Entre os organizadores do protesto, estão os movimentos ‘Vem pra rua PG’ e ‘Brasil Livre – Ponta Grossa’. Os grupos afirmam que o ato é “apartidário”, mas argumentam que não esperam a participação de grupos sociais e coletivos ligados ao setor da esquerda, entre eles o Movimento dos Sem Terra (MST) e militantes da Central Única dos Trabalhadores (CUT). “Nossa pauta não inclui o processo de impeachment movido contra a presidente Dilma Rousseff (PT), mas as pessoas serão livres para se manifestar”, conta Edilson Gorte integrante do ‘Vem pra Rua PG’.
A Polícia Militar (PM) e a Guarda Municipal (GM) preparam um esquema especial de segurança para evitar possíveis confrontos ou tumultos – a estimativa é que mais de 100 PMs estejam no local, entre policiais fardados e à paisana. Os organizadores do evento esperam que mais de oito mil pessoas compareçam a concentração que será realizada na Praça dos Polacos, a partir das 15h.
“Estamos tendo uma aceitação muito grande nas redes sociais e esperamos presença maciça da população nesse domingo”, conta Amarildo Pramio, secretário da Acipg e membro do ‘Vem pra Rua’.
Com os novos acontecimentos da política nacional e o com o clima do debate subindo, a expectativa dos organizadores é que as manifestações contra a corrupção atinjam um grande número de pessoas. Os movimentos prepararam a confecção de uma faixa de mais de 40 metros de alturas – o objeto receberá frases e assinaturas em apoio a Sérgio Moro e depois será estendido em um guindaste.
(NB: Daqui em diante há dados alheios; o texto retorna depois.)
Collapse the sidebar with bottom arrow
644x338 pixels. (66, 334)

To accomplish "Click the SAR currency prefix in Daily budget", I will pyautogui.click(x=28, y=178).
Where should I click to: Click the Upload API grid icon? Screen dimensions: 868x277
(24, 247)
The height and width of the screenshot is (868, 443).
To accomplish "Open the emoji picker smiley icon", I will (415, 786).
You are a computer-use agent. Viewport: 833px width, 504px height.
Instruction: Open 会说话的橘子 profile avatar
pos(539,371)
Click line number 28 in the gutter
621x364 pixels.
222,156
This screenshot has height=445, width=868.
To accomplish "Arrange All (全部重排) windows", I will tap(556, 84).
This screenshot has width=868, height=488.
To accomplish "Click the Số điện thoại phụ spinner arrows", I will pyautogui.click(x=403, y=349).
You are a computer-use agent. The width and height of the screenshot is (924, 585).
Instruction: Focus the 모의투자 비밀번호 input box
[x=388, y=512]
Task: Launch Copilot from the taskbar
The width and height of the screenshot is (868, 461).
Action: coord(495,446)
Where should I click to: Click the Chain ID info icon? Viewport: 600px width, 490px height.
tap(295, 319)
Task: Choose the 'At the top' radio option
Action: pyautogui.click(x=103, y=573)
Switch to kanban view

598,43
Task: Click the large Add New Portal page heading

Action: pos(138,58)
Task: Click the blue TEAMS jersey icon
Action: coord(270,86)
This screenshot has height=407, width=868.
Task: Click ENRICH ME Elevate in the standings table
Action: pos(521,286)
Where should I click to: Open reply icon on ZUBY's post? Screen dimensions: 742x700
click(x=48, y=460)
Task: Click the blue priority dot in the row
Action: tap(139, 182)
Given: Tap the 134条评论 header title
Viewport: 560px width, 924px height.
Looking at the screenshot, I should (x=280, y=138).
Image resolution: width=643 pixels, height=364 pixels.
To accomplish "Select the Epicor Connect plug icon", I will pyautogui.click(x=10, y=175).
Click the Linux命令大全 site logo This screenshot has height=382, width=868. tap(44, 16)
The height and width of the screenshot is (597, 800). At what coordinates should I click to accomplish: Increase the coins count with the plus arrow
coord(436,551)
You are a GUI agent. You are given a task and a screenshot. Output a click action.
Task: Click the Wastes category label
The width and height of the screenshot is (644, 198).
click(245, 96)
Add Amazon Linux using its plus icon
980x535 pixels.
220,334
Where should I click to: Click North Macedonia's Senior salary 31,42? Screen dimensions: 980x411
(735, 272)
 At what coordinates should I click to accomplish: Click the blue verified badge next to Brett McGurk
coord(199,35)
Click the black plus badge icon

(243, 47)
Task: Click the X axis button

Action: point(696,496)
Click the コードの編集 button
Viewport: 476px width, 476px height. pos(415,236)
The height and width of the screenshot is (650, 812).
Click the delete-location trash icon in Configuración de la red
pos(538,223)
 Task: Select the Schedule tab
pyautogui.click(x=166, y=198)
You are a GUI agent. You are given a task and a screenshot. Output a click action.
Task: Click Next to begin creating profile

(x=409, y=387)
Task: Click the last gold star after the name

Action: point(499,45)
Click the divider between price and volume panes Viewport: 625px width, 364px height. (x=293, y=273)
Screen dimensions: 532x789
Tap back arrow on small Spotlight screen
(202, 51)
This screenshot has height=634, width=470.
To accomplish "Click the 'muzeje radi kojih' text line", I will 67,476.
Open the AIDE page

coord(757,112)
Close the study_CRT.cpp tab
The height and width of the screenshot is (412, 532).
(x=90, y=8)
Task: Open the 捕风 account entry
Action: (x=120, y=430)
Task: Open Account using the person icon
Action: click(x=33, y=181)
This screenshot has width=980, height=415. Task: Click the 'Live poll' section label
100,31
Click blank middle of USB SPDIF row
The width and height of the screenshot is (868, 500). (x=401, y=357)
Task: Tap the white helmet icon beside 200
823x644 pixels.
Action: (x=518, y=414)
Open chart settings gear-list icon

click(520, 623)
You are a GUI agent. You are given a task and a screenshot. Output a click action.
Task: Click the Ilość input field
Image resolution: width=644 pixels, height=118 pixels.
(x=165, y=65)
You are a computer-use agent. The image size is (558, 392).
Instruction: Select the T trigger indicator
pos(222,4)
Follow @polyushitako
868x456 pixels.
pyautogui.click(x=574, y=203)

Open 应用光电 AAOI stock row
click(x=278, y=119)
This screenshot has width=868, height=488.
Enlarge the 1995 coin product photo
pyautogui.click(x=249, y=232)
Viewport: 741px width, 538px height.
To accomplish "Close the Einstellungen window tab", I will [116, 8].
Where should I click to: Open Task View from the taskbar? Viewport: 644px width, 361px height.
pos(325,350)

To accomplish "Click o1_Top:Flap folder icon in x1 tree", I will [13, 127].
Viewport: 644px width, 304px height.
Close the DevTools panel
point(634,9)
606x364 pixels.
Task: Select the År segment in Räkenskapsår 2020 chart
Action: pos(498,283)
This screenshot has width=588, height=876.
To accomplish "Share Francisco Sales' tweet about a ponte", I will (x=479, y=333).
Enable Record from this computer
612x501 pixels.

Além disso, os organizadores preparam um grupo de coreógrafos para incentivar a população durante o protesto.
“Cortina de fumaça”, diz sindicato
Mauro entende que os atos contra a corrupção são legítimos, mas estão servindo como uma “cortina de fumaça” quando debates importantes serão realizados em âmbito nacional. “Nós temos projetos que vão retirar vários direitos estabelecidos dos trabalhadores e isso está sendo esquecido em meio a tantas polêmicas”, pontuou Mauro. O sindicalista argumenta que em uma democracia “nova” como a nossa, o debate político deve ser feito para o amadurecimento das instituições..
CUT tem agenda paralela em “defesa da democracia”
A Central Única dos Trabalhadores (CUT) terá uma agenda paralela aos movimentos contra corrupção. Alinhada ao Governo Federal, a CUT prevê um movimento regional nos Campos Gerais na próxima quinta-feira (17) e um ato nacional em Brasília no dia 31. Segundo Mauro César Carvalho, presidente do Sindicato dos Metalúrgicos de Ponta Grossa e região, vê com tranquilidade os movimentos agendados para esse domingo. “A crítica e o debate fazem parte da democracia, o que nos preocupa é a politização do ato em si”, comentou Mauro.
Informações do Jornal da Manhã.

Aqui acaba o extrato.